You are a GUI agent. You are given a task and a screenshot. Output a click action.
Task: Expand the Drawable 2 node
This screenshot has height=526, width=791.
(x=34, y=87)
········
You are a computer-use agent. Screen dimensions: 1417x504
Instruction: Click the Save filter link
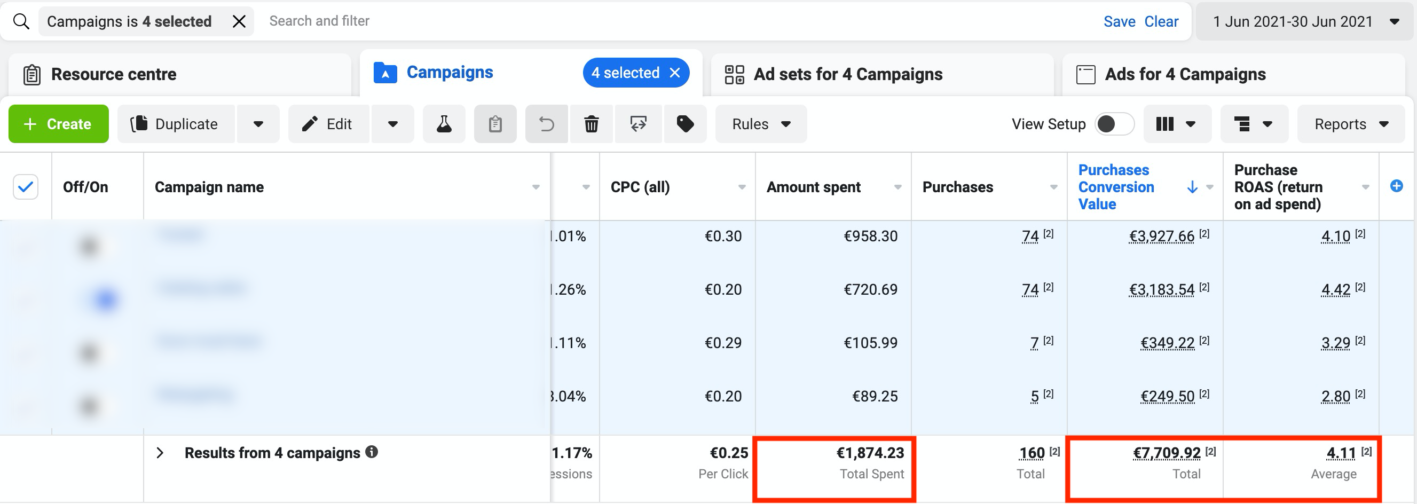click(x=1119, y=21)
········
• WHAT YOU NEED TO DO: Go line by line through the records above and copy each one containing "agent".

• SOLUTION TO THIS PROBLEM:
You are a GUI agent. You are given a task and a screenshot. Output a click action.
You are a computer-use agent. Screen dimensions: 1417x504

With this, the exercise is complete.